CIC UNSW-NB15 Augmented Dataset

UNSW-NB15 used the IXIA PerfectStorm tool to generate the dataset to create modern normal and abnormal network traffic. Their dataset includes nine attack categories and benign traffic. They captured 100GBs of network traffic in two days, and to extract features from the captured network traffic, they used Argus and Bro-IDS tools. They extracted 47 features in categories, including Basic, Content, Time, and additional generated features. In the following, we briefly explain each attack category in the dataset.

Fuzzers: A fuzzer attack, or fuzzing, is a technique used to discover vulnerabilities in software. It involves sending unexpected or random input data to an application to see how it responds. Overwhelming the application with varied inputs can identify weaknesses or flaws. Fuzzing is an automated process using specialized tools called fuzzers. When a vulnerability is found, attackers can further analyze it and potentially exploit it.
Analysis: This attack is a method where attackers gather and study information to exploit vulnerabilities in a system. This attack involves techniques such as traffic analysis, cryptographic analysis, code analysis, data analysis, and protocol analysis. Attackers use these techniques to gain insights, extract sensitive data, or identify weaknesses that can be exploited for malicious purposes.
Backdoor: A backdoor attack is a cybersecurity threat where unauthorized access is gained to a computer system or network by exploiting hidden vulnerabilities or intentionally creating openings. It involves the insertion of malicious code or modifications to existing code within a system, allowing attackers to bypass standard security measures and gain control over the targeted system to perform various malicious activities, such as stealing sensitive data, installing additional malware, or launching further attacks on the system or network.
Exploit: An exploit attack refers to exploiting computer systems or software vulnerabilities to gain unauthorized access or perform malicious activities. Exploits take advantage of weaknesses or flaws in a system's design or implementation, allowing attackers to execute specific commands or actions not intended by the system's developers. These vulnerabilities can exist in various components, such as operating systems, applications, or network protocols.
Generic: It is a kind of attack against the cryptography systems, which can run against all block-ciphers independently of their structure.
Reconnaissance: This attack, also known as information gathering or footprinting, is a cyber attack that focuses on gathering valuable intelligence and information about a target system or network. The main objective of a reconnaissance attack is to gain a deeper understanding of the target's infrastructure, vulnerabilities, and potential entry points without directly causing any damage.

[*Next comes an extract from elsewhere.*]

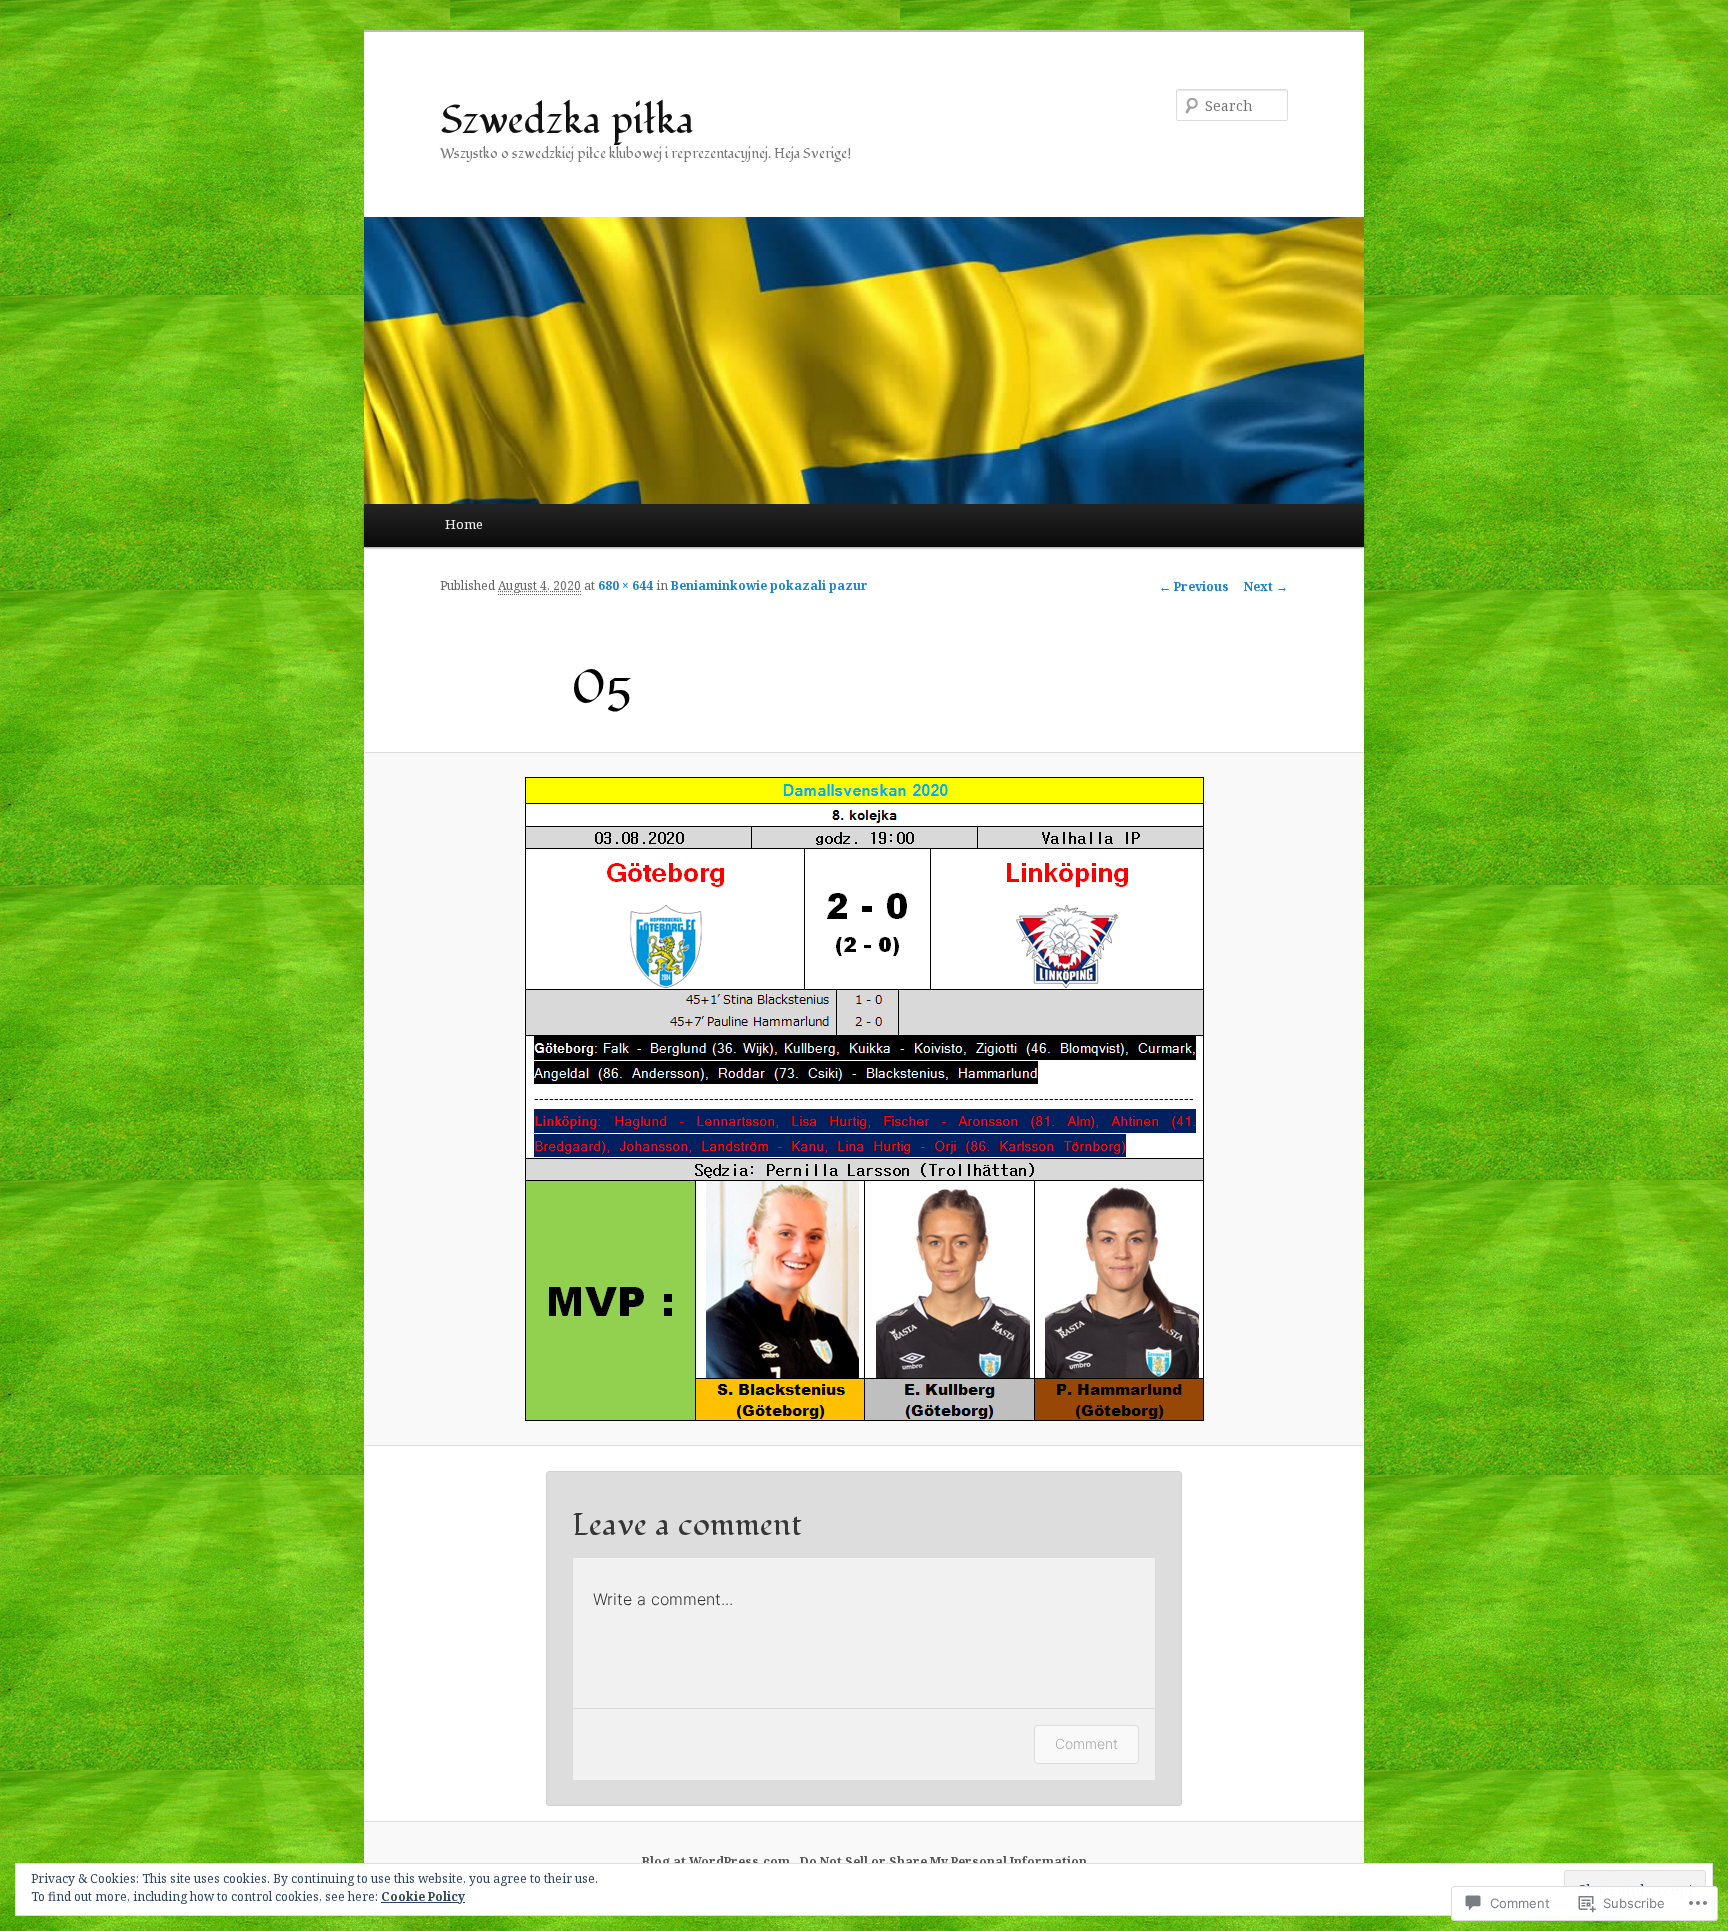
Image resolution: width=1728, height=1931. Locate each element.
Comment (1086, 1743)
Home (464, 524)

Shellcode: The term shellcode refers to a small piece of code that is injected into a vulnerable program, typically to gain unauthorized access and control over the system. The attacker first identifies a vulnerability in the target software, such as a buffer overflow or a code injection flaw. They then craft a payload, usually written in assembly language or machine code and designed to perform specific actions once executed. This payload is the shellcode.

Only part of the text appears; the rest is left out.